Esta idéia de ensino perpetuará, enquanto nós – educadores, educandos, políticos, cidadãos – mantivermos a escola – desde a Educação Infantil até os mais altos níveis do labor universitário – assentada na vã investidura do suposto saber e das novas ciências produzidas.
3. Notas Conclusivas
3.1. A Educação Superior que (não) Temos e a que Queremos por Direito
Somos, enfim, o que fazemos para transformar o que somos. A identidade não é uma peça de museu, quietinha na vitrine, mas a sempre assombrosa síntese das contradições nossas de cada dia.
(Eduardo Galeano, O livro dos abraços)
Diante de todo o mencionado, percebe-se que existe uma educação superior no Brasil encoberta pelo malogro, apesar de algumas raras discussões que hoje já se travam na tentativa de diminuir, mesmo que timidamente, os conflitos presentes nas arenas decisórias das políticas que precingem o ensino superior em nosso país.
Evidencia-se ainda a coerência de se avaliar até que ponto as universidades têm efetivado sua função de forma total – ensino, pesquisa e extensão – em especial a pesquisa, já que esse é o diferencial básico dos outros níveis de ensino. Diferencial esse que se ausentou no período inaugural dos cursos superiores no Brasil e que ainda hoje são poucas as iniciativas plausíveis em torno dessa questão. Isso porque muitas pesquisas realizadas não têm grande aceitação pelo fato dessas não serem coerentes com os anseios da comunidade a qual elas são destinadas. Mas isso é algo considerado normal visto que somos fruto de um ensino fragmentado em que a prioridade era a preparação técnica, racional, específica que, paulatinamente, acentuasse a sociedade histórica e ideologicamente dual. Mudar essa face, talvez seja o desafio central a ser enfrentado e a pesquisa científica pode, com certeza, desde que qualificada, ser peça fundamental nesse desígnio: Tomamos como desafio central da educação superior a produção de conhecimento próprio com qualidade formal e política, capaz de postá-la na vanguarda do desenvolvimento (FAVERO, 1989).

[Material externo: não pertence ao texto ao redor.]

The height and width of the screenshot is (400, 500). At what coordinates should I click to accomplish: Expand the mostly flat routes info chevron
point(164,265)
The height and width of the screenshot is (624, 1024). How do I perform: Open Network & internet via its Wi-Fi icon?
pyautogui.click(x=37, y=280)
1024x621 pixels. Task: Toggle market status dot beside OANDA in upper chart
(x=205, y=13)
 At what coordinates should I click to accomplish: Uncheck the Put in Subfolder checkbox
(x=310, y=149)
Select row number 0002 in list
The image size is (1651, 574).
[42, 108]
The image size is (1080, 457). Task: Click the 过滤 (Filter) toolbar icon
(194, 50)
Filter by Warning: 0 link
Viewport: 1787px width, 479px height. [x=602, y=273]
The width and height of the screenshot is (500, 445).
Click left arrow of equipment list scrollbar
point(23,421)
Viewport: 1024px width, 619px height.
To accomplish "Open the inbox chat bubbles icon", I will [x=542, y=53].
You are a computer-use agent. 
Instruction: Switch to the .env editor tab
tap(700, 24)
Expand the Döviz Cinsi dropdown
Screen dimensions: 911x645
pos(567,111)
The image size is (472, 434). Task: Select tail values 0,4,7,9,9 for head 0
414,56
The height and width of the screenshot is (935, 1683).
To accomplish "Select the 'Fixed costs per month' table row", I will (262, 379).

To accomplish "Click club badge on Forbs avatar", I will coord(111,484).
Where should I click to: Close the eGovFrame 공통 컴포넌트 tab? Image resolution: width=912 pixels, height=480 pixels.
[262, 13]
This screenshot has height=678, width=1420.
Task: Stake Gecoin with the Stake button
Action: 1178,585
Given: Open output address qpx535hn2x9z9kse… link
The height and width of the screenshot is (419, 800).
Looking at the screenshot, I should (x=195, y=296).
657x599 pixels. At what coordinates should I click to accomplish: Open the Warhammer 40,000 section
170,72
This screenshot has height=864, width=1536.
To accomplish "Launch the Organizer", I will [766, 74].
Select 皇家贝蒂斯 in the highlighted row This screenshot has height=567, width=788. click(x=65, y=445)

Assim, é patente que nossas pesquisas terão mais qualidade, a partir de quando deixarmo-nos embeber por um novo paradigma, holístico e filosoficamente interdisciplinar, onde sociedade e universidade possam caminhar juntas rumo à satisfação e a felicidade de todos; rumo a uma nova postura educativa, onde os valores humanos, a cooperação, a irmandade estarão sobrepostos aos valores econômicos e isso só depende da capacidade de cada um de nós assumirmos competente e conscientemente nosso tempo, nosso espaço, nossa história, participando, compartilhando e convivendo, fazendo valer as assertivas proferidas por grandes atores sociais abaixo transcritas:
A dialética humana não sobrevive apenas com alimentação material. Liberdade, autonomia, auto-determinação não são acessórios descartáveis. Ao contrário, estão no cerne do sentido da vida, a menos que a imaginemos sem sentido. Seu sentido, na linha da qualidade, é participar [.....] sem banalizar. Participação é conquista. Não é doação, dádiva, presente.
(DEMO, 1999: 21)
A alma da vida acadêmica é constituída pela pesquisa, como princípio científico e educativo, ou seja, como geração de conhecimento e de promoção da cidadania. Isso lhe é essencial, insubstituível. Tudo o mais pode ter imensa significação, mas não exige instituição, como a universidade, nem mesmo para apenas ensinar. Qualquer um de nós tem como tarefa, tarefa histórica, é assumir o seu tempo, integrar-se, inserir-se no seu tempo [.....]. o futuro não é a pura repetição de um presente de insatisfações. O futuro é algo que se vai dando e esse 'se vai dando' significa que o futuro existe na medida em que eu ou nós mudamos o presente. E é mudando o presente que a gente fabrica o futuro; por isso, a história é possibilidade e não determinação.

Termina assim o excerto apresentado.